Hasil pemikiran yang dimuatkan dalam tulisannya, terutama dalam bidang
falsafah, mempengaruhi ahli falsafah Barat.
Kontribusi Rasionalisme Ibn Rusyd
dalam Syari’ah
Salah satu pandangan Ibnu Rusyd yang menonjol adalah teorinya tentang
harmoni (perpaduan) agama dan filsafat (al-ittishâl baina al-syarî`ah wa
al-hikmah). Ibn Rushd memberikan kesimpulan bahwa “filsafat adalah saudara
sekandung dan sesusuan agama”. Dengan kata lain, tak ada pertentangan antara
wahyu dan akal; filsafat dan agama; para nabi dan Aristoteles, karena mereka
semua datang dari asal yang sama. Ini didasarkan pada ayat-ayat al-Qur’an dan
karakter filsafat sebagai ilmu yang dapat mengantarkan manusia kepada
“pengetahuan yang lebih sempurna” (at-tâmm al-ma`rifah). Mengenai hal ini dituangkan dalam buku kecilnya yang
berjudul Kitâb Fash al-Maqâl fî Mâ Bain al-Syarî’ah wa al-Hikmah min
al-Ittishâl (Kaitan filsafat dengan Syariat) ini menjelaskan tentang harmonitas
antara `aql (akal/nalar) dengan naql (tranferensi) mengenai metode (manhaj) dan
tujuan akhir (ghâyah) (Fasl al-Maqal, 1968: 58).
Menurutnya, belajar filsafat dan berfilsafat itu sendiri tidak dilarang
dalam agama Islam, bahkan al-Qur’an sebagai pedoman umat Islam berisi banyak
ayat yang menghimbau agar mempelajari filsafat.
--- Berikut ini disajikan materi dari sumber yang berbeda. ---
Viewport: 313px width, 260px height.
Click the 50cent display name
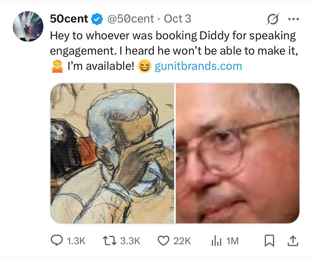coord(69,19)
Untuk menghindari adanya pertentangan
antara pendapat akal serta filsafat dan teks al-Qur’an, Ibnu Rusyd menegaskan
bahwa teks al-Qur’an itu hendaknya diberi interpretasi sedemikian rupa atau
dilakukan takwîl. Takwîl ini lah merupakan salah satu bahasan penting dalam
buku kecil ini. Yang satunya lagi mengenai masalah tingkatan manusia dalam
menerima pembuktian kebenaran sesuai dengan watak dasar dan kapasitasnya
masing-masing).
Khususnya mengenai hubungan antara
agama dan filsafat, menawarkan satu pandangan baru yang sama sekali orisinil
dan rasional. Dalam arti mampu menangkap dimensi rasionalitas baik dalam agama
maupun dalam filsafat. Rasionalitas filsafat dibangun atas landasan keteraturan
dan keajekan alam ini, dan juga pada landasan prinsip kausalitas. Sementara
itu, rasionalitas agama juga dibangun atas dasar maksud dan tujuan yang
diberikan sang Pembuat Syari’at, dan yang pada akhirnya bermuara pada upaya
membawa manusia kepada nilai-nilai kebajikan atau al-fâdlilah. Menurut Muhammad
Abid al-Jâbirî bisa dikatakan kemudian bahwa gagasan “maqâshid al-syâri” dalam
disiplin ilmu-ilmu agama sebanding dengan gagasan “hukum-hukum kausalitas di
alam ini” (Abid al-Jabiri, 2000: 165-166). Prinsip semacam inilah yang kemudian
dirujuk oleh al-Syâthibî dalam rasionalisme agama, dan Ibn Khaldûn dalam
rasionalisme sejarah.
Akhir hidupnya ia alami dengan tragis karena ada kepentingan politik dari
penguasa, maka Ibn Rusyd diasingkan dan dipenjarakan di suatu tempat yang
bernama Lucena dan dengan bantuan para pemuka kota Saville ia dibebaskan namun tidak
lama dari itu ia meninggal dunia pada usia 75 tahun yaitu pada hari Kamis,
tanggal 9 Shafar 595 H atau 11 Desember 1198 M di kota Marakisy, ibu kota
Maroko, wilayah paling barat dari Afrika Utara.